*Task directions*: Repeat exactly the line that contains "You are a GUI" and every line after it, down to the last line of the entries below. Do not include pictures.

Dataset records
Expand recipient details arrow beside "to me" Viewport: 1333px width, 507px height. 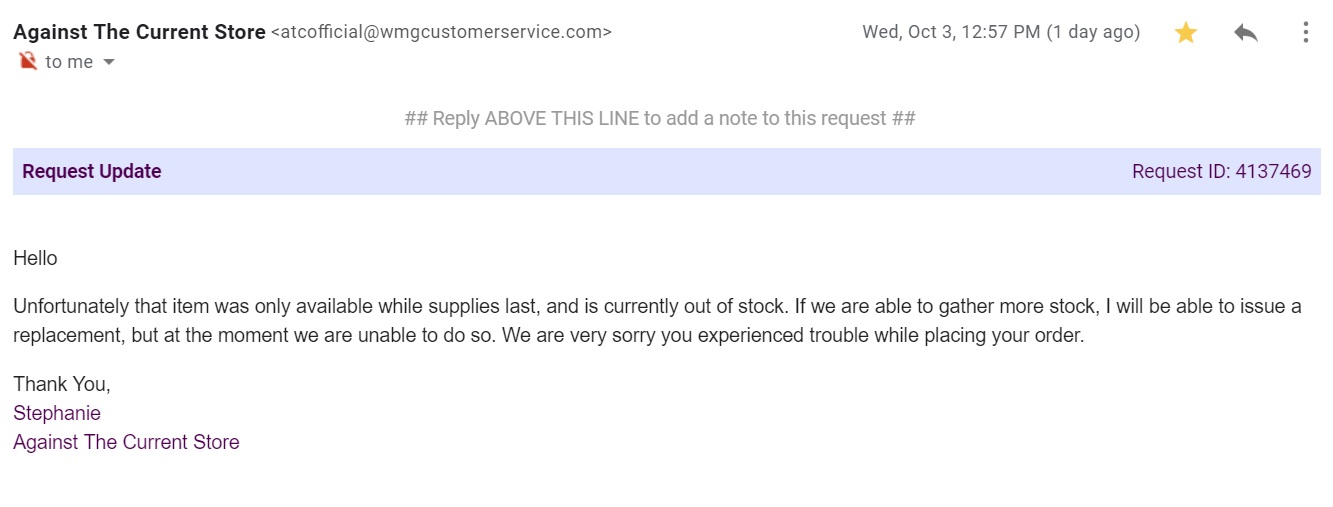(109, 62)
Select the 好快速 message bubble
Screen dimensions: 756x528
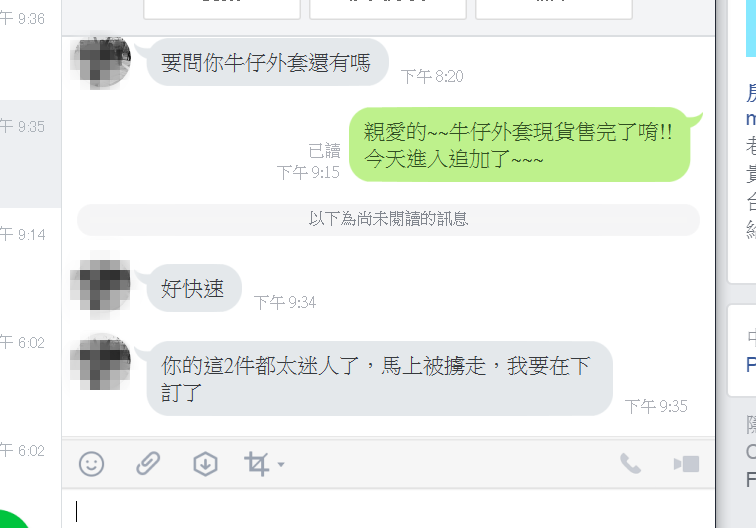tap(194, 288)
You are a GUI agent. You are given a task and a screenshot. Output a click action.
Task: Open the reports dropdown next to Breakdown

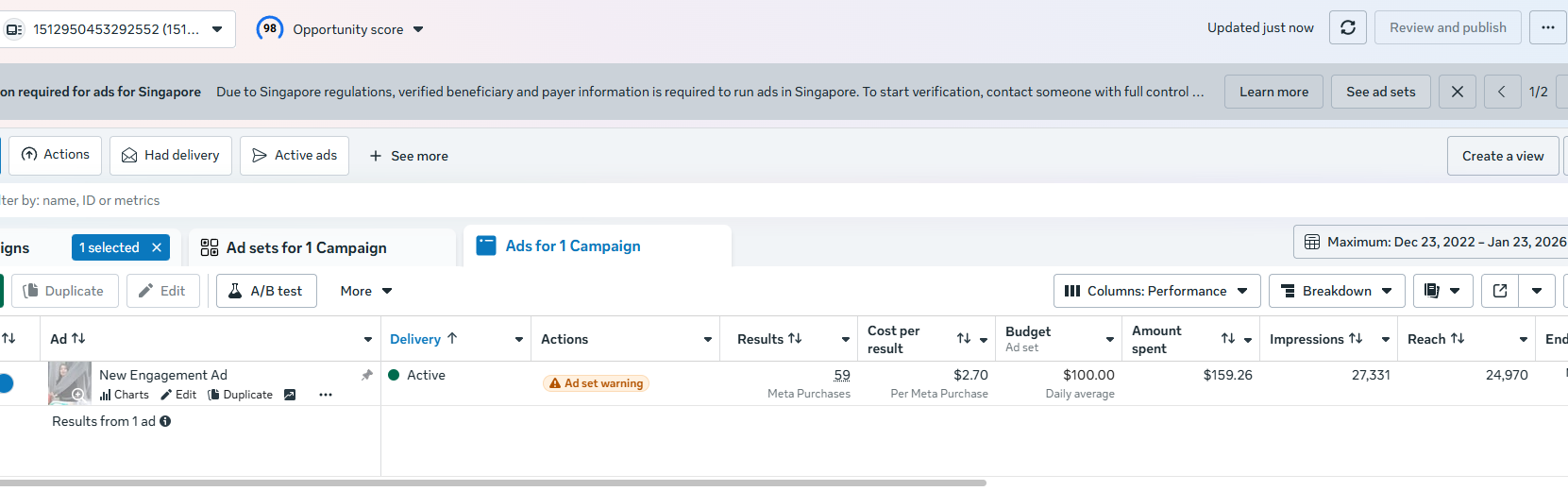[1442, 291]
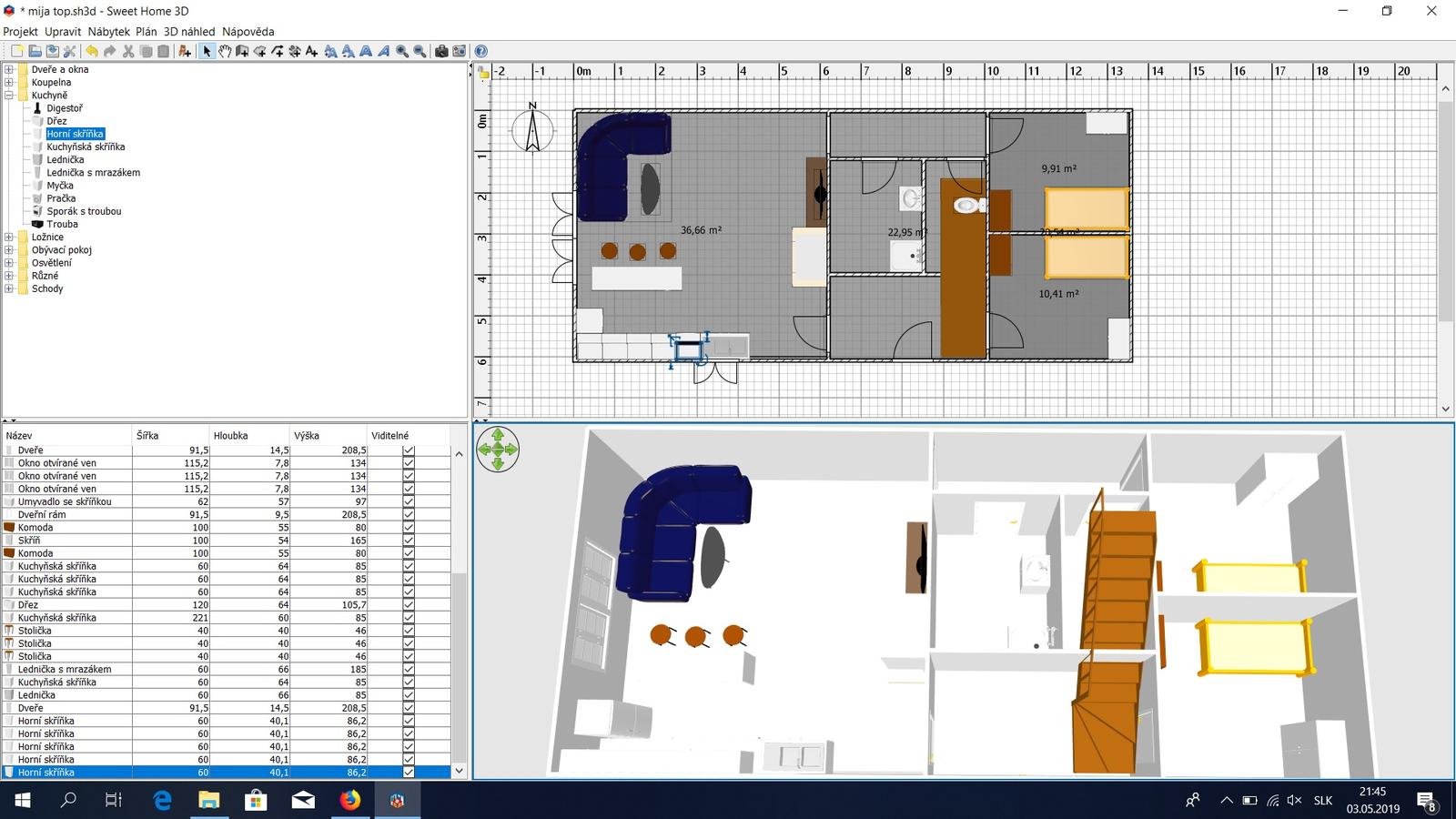Toggle visibility checkbox for Skříň row
This screenshot has height=819, width=1456.
[409, 541]
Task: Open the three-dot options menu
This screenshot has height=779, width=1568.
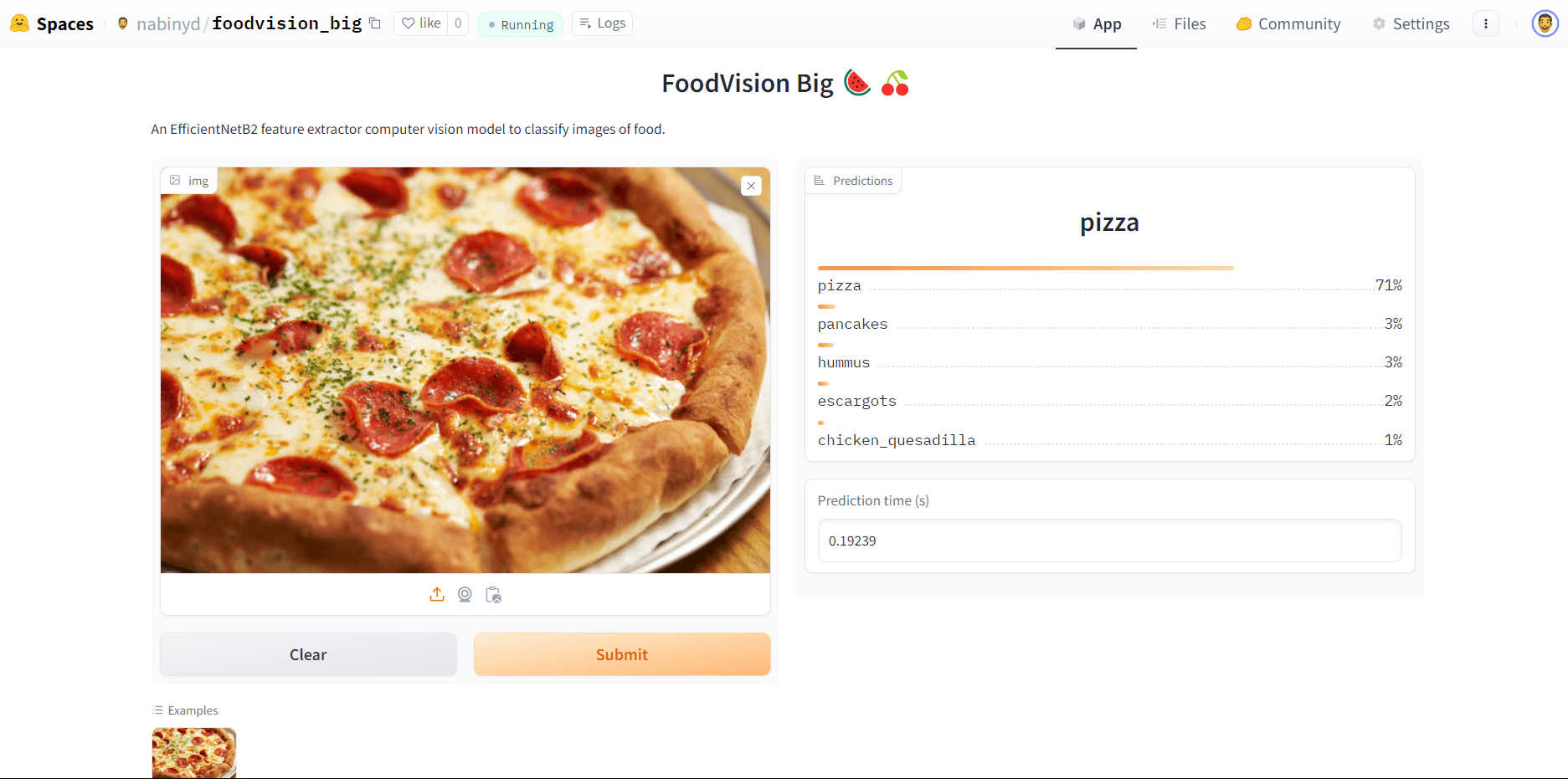Action: pyautogui.click(x=1486, y=24)
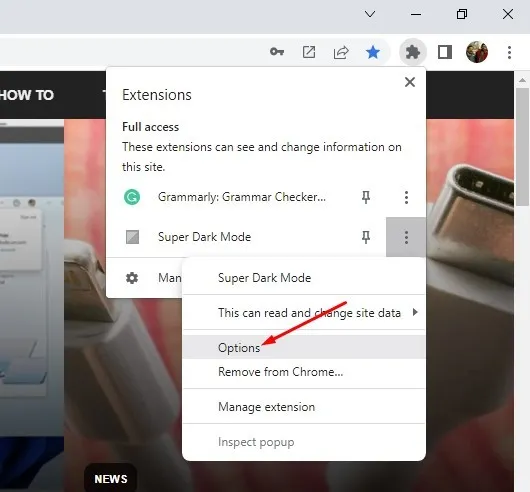This screenshot has width=530, height=492.
Task: Open the Chrome three-dot main menu
Action: coord(509,52)
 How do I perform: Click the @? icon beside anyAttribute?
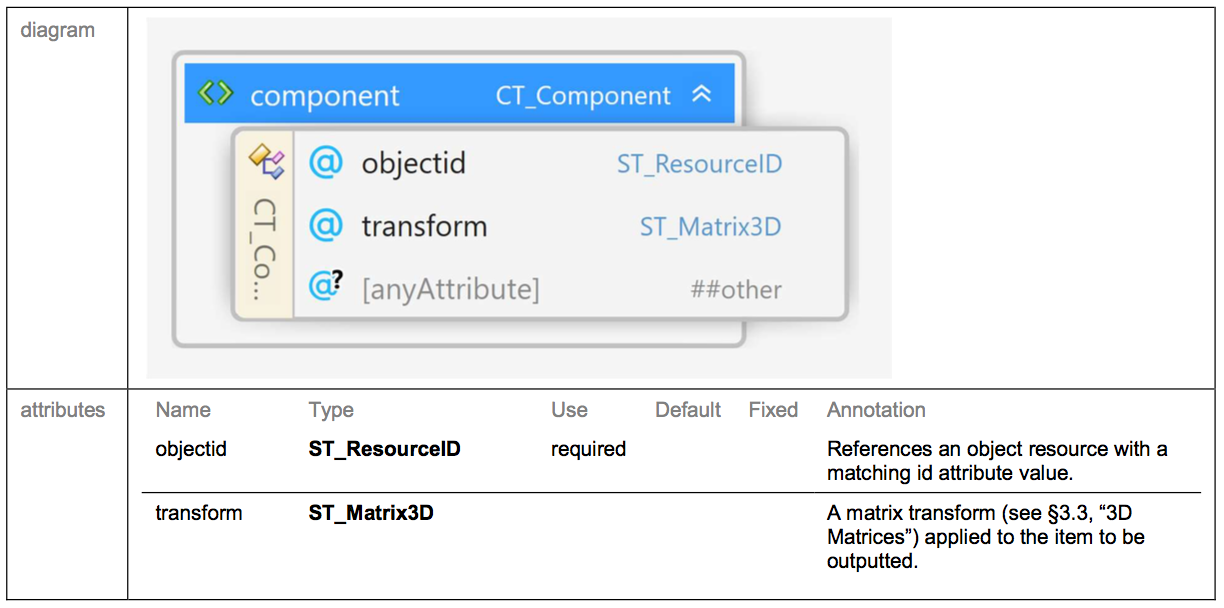point(327,288)
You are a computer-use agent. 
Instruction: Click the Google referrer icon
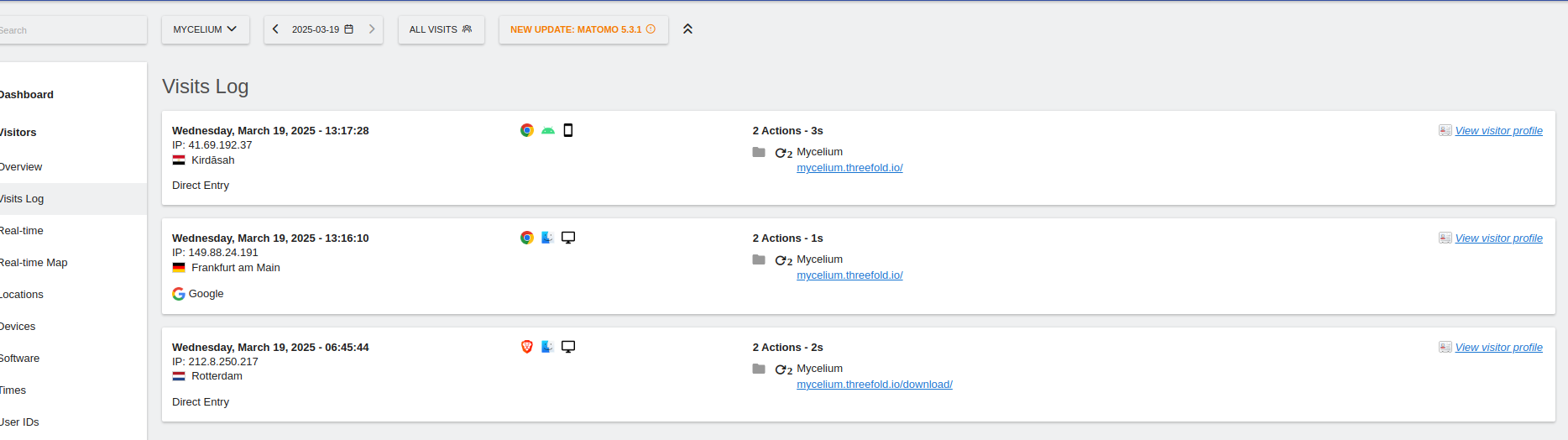tap(179, 294)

*Answer below*:
You are a GUI agent. You are given a task and a screenshot. Output a click action.
Task: Open the reports dropdown next to Breakdown

[1442, 291]
Toggle visibility checkbox for Skříň row
This screenshot has height=819, width=1456.
[409, 541]
Task: Open the three-dot options menu
This screenshot has height=779, width=1568.
Action: pyautogui.click(x=1486, y=24)
This screenshot has width=530, height=492.
Task: Open the Chrome three-dot main menu
Action: coord(509,52)
 How do I perform: Click the @? icon beside anyAttribute?
point(327,288)
You are a computer-use agent. 
Instruction: Click the Google referrer icon
tap(179, 294)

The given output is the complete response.